EXERCISE DESCRIPTION → Pictures must be left out. Retype exactly the lines from the one containing "The image size is (904, 479)." through the last line of the records below.

THE RECORDS section start

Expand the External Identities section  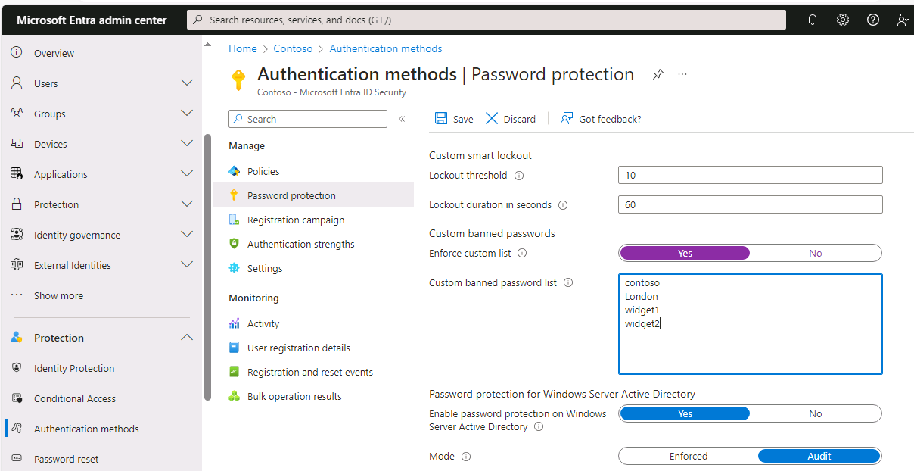point(187,264)
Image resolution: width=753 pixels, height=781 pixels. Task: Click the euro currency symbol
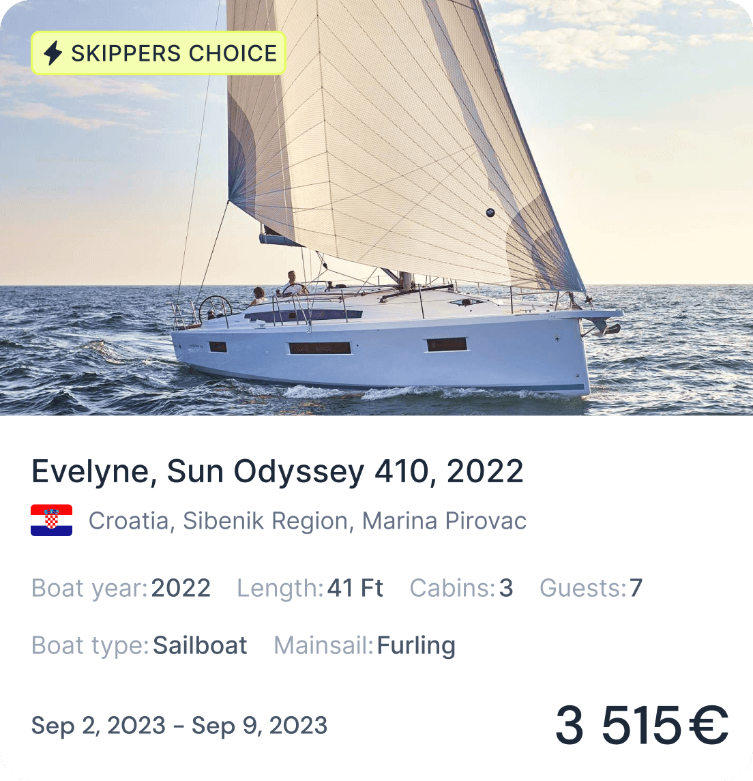tap(709, 725)
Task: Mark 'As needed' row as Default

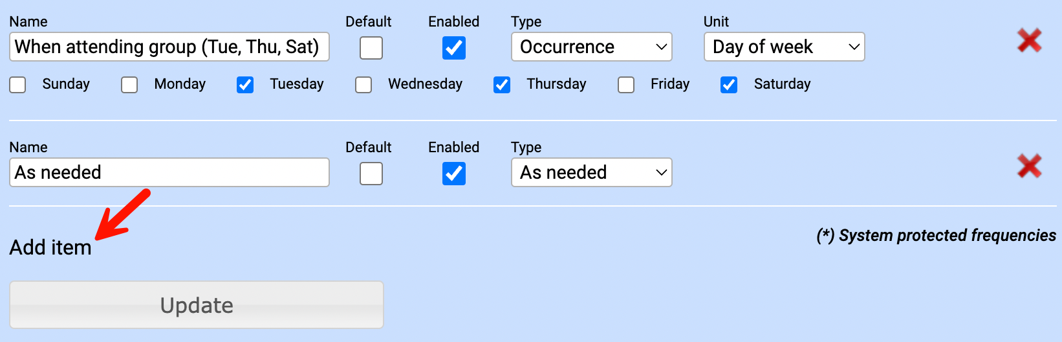Action: 371,174
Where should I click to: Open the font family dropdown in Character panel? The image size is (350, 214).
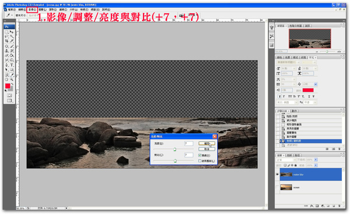[x=288, y=62]
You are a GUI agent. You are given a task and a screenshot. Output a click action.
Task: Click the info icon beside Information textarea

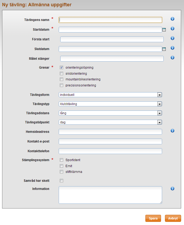173,189
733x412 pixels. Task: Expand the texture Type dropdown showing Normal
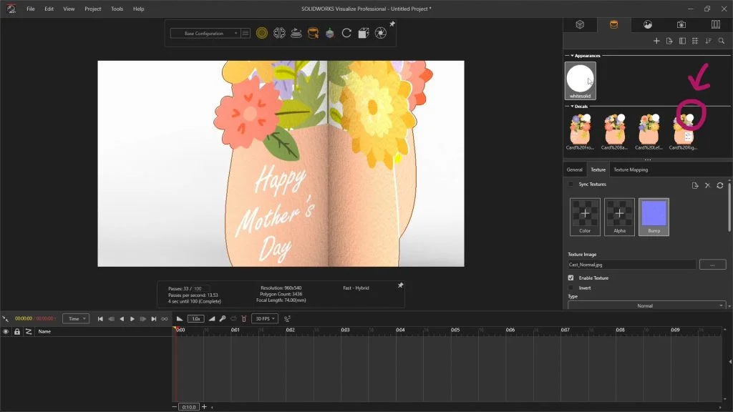pos(647,305)
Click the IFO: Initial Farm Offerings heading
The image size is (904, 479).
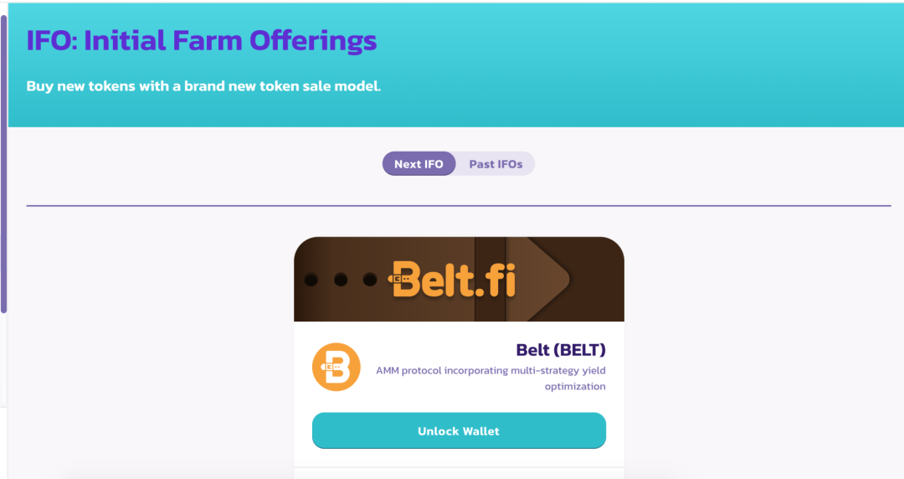pyautogui.click(x=202, y=40)
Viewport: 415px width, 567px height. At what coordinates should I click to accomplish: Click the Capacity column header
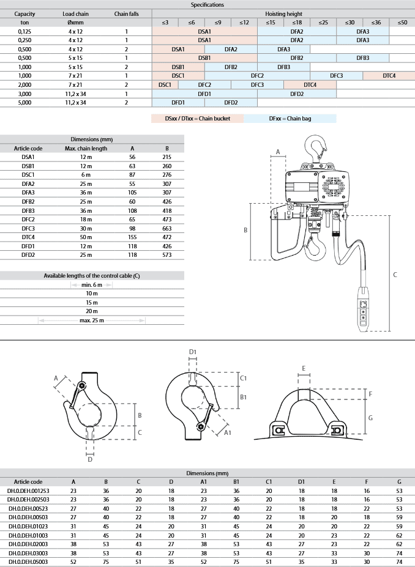tap(24, 13)
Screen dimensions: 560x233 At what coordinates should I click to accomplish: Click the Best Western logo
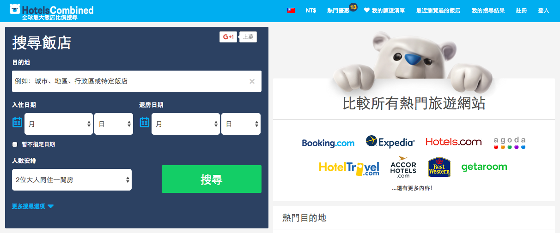coord(439,167)
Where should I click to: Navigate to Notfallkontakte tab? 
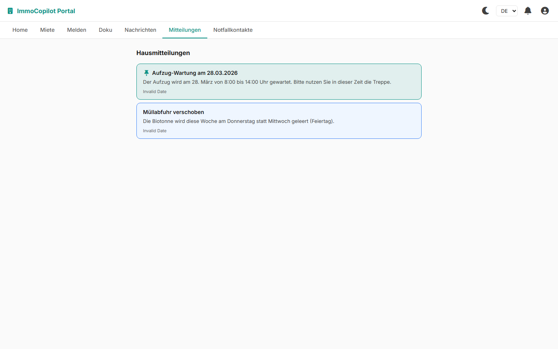point(233,30)
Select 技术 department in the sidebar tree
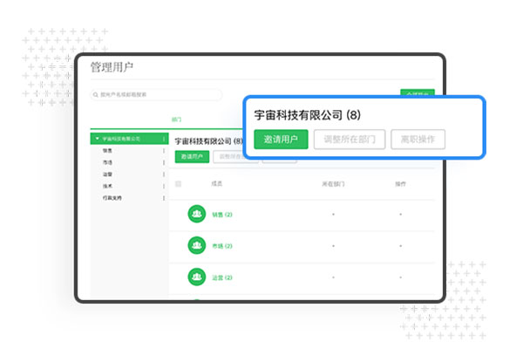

THE RECORDS section end

RESPONSE →
The image size is (904, 479).
pyautogui.click(x=202, y=40)
Viewport: 415px width, 567px height. At what coordinates should I click to accomplish: Click the Capacity column header
tap(24, 13)
Screen dimensions: 560x233 At what coordinates should I click to accomplish: Click the Best Western logo
coord(439,167)
Where should I click to: Navigate to Notfallkontakte tab? 
point(233,30)
Select 技术 department in the sidebar tree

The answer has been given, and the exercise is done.